The Estevan Art Gallery and Museum (EAGM) invites the community to explore the role of language through works of three Indigenous Saskatchewan artists.
The exhibition, named I do not Have My Words, recently opened at the Gallery 2. The project is curated and organized by the Moose Jaw Museum and Art Gallery with funding assistance from the City of Moose Jaw, Saskatchewan Arts Board, SaskCulture, SaskLotteries and the Canada Council for the Arts. It is toured through the Organiztion of Saskatchewan Arts Councils' (OSAC) Arts on the Move program. The exhibition showcases works of Joi T. Arcand, Catherine Blackburn and Audrey Dreaver.
“Notions of community, time, loss and adaptation are themes that we see existent in both of the exhibitions that we are looking at,” said EAGM director and curator Amber Andersen at the opening of the exhibit and The Quality of your Involvement will be the Measure of Your Reward by Terri Fidelak.
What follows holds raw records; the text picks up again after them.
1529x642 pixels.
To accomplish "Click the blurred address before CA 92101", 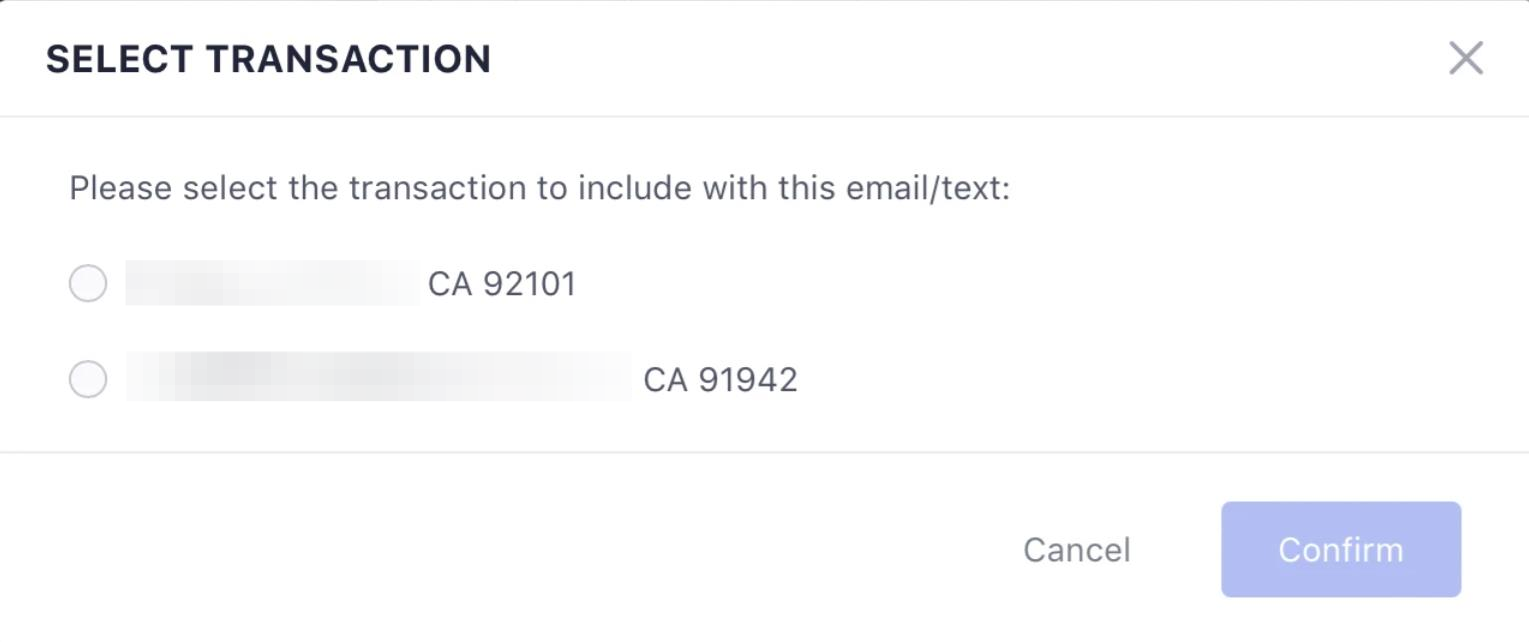I will [272, 284].
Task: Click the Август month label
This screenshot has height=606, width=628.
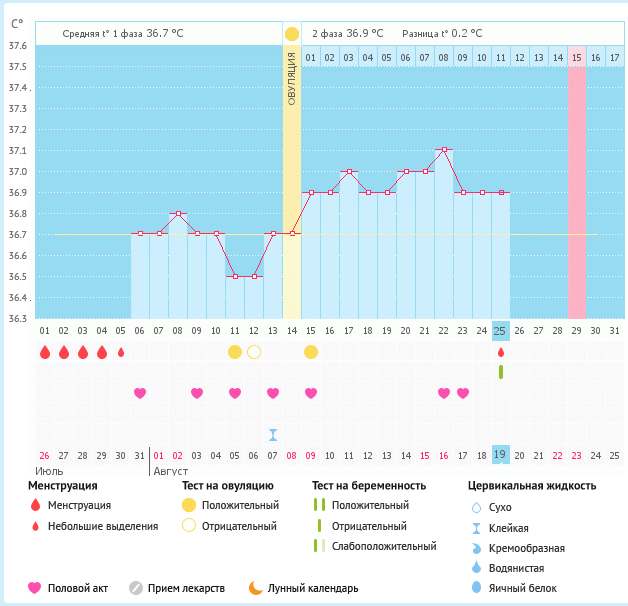Action: click(172, 470)
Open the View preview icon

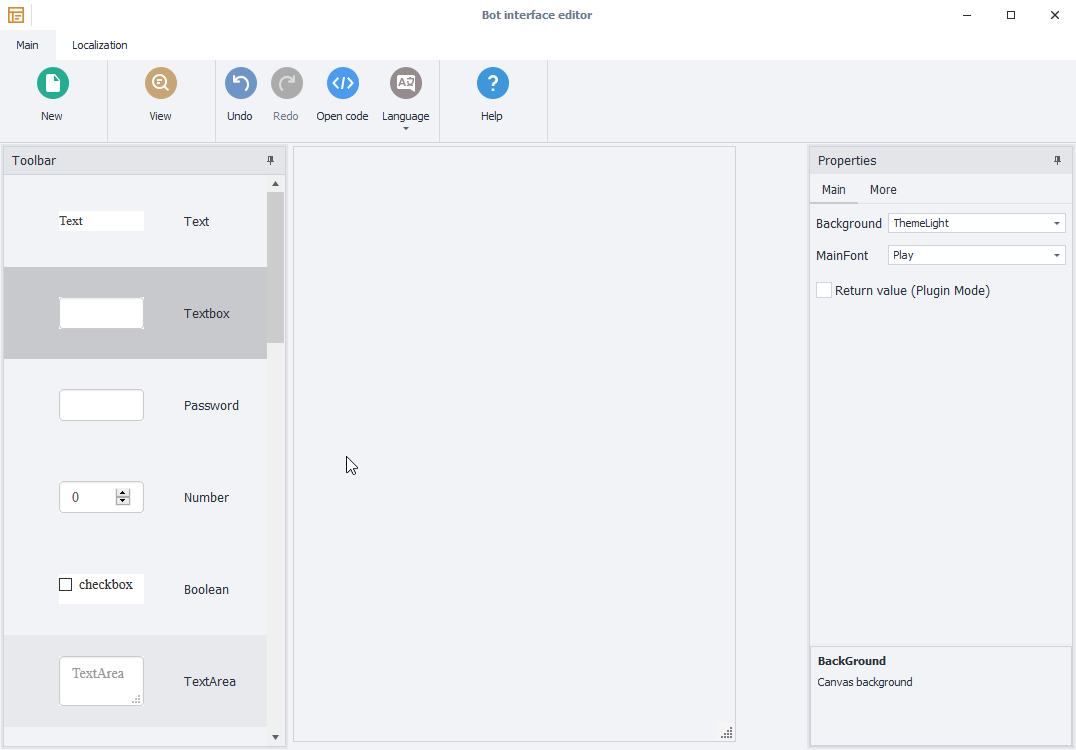click(160, 84)
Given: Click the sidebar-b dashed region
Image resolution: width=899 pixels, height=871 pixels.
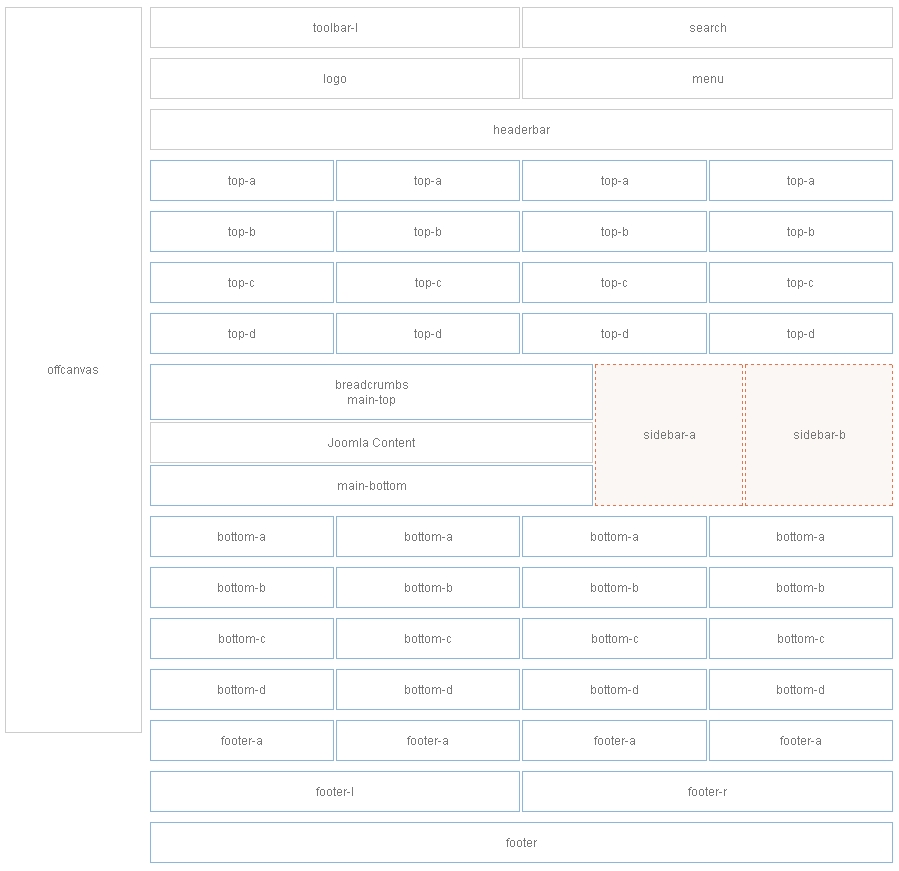Looking at the screenshot, I should [818, 435].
The project, featuring printmaking, sculpture, photography and beaded mixed media works, raises a lot of questions about the reality the artists explore and ideas they put into their art. Each piece looks into language loss and considers how language can be connected to one’s cultural identity.
Arcand, working with photo prints, explores the interruption of intergenerational language-learning, as a result of the residential school system and other colonial attempts to remove Indigenous culture, through the revitalization of the Cree language. In 2006 Arcand became a co-founder of a contemporary Indigenous art gallery, called Red Shift Gallery, in Saskatoon.
Dreaver’s prints in artistic form reproduce her research into her family’s history of Cree language loss and reflect how this loss has impacted her own cultural identity as a Cree woman.
According to the exhibit’s statement, Blackburn’s art practice is informed by her Dene and European ancestry, considering Canada’s colonial past through her personal experiences. Blackburn is represented by Slate Fine Art Gallery in Regina and Alcheringa Gallery in Victoria, B.C.
At the reception, Andersen noted that Blackburn was nominated for the Sobey Art Awards.
“A huge congratulations to Catherine Blackburn for being nominated and making the Sobey long list. The Sobey Awards were actually established in 2002 and aimed to promote new developments in contemporary Canadian art and create opportunities for artists bringing them national and international attention,” said Andersen.
The top finalist receives a $100,000; each of the four finalists gets $25,000, and other artists who made it to the long list receive $2,000 each.
“So we’ll keep our fingers crossed for Catherine and good luck to all the people who would make the short list,” said Andersen.
After Estevan, the exhibition will continue on to 14 more communities through the OSAC's program.